* [The problem]
Turn the lines below into a Markdown table with two columns, Row and Line, giving each non-blank line its own numbered row. Leave out the pictures.

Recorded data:

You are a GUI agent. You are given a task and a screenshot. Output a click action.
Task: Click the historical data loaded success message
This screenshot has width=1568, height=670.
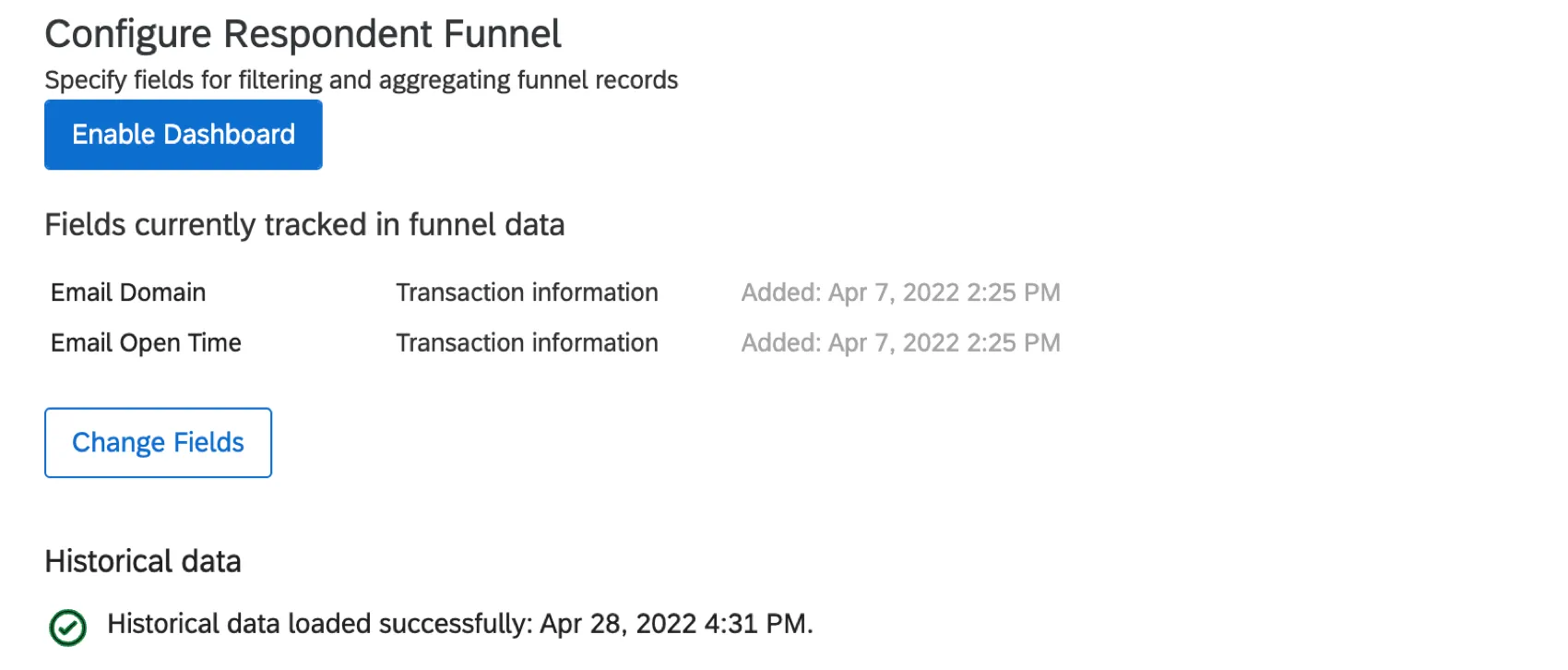(459, 624)
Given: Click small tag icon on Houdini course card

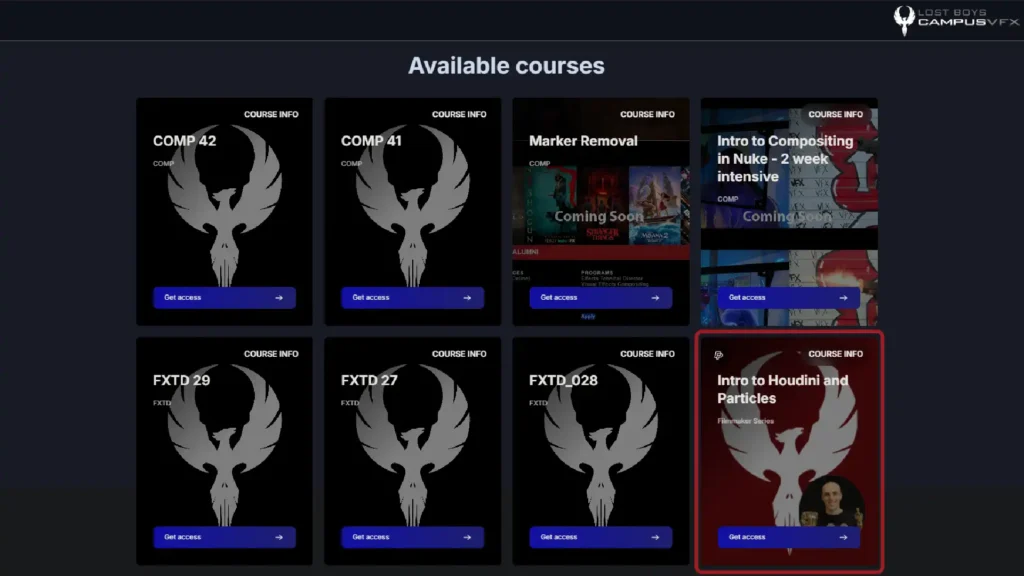Looking at the screenshot, I should click(x=718, y=355).
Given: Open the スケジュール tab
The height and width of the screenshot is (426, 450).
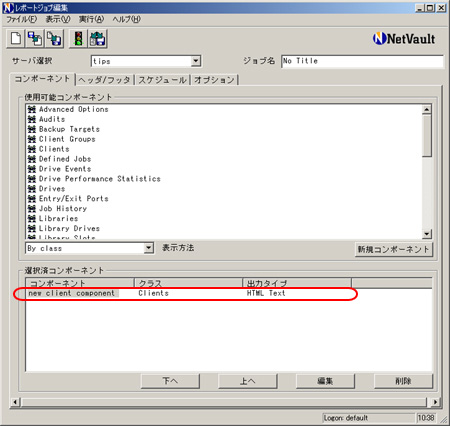Looking at the screenshot, I should click(162, 80).
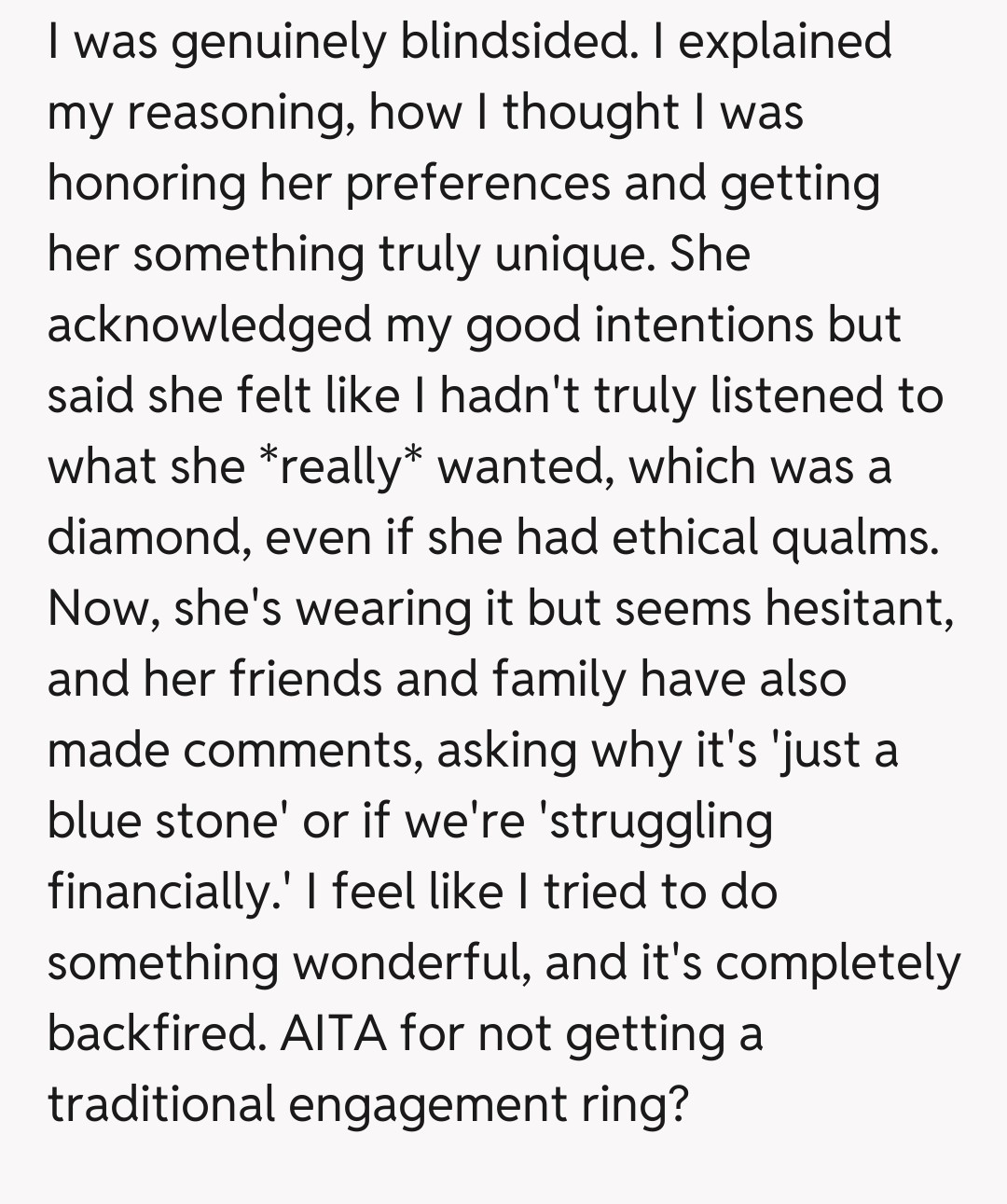
Task: Click the word 'blindsided' in the first line
Action: (513, 41)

* [Result below]
| Row | Line |
|---|---|
| 1 | You are a GUI agent. You are given a task and a screenshot. Output a click action. |
| 2 | Task: Click the historical data loaded success message |
| 3 | This screenshot has width=1568, height=670. |
| 4 | (459, 624) |
| 5 | Given: Click small tag icon on Houdini course card |
| 6 | Looking at the screenshot, I should click(x=718, y=355). |
| 7 | Given: Open the スケジュール tab |
| 8 | The height and width of the screenshot is (426, 450). |
| 9 | Looking at the screenshot, I should click(162, 80). |
| 10 | Task: Click the word 'blindsided' in the first line |
| 11 | Action: (513, 41) |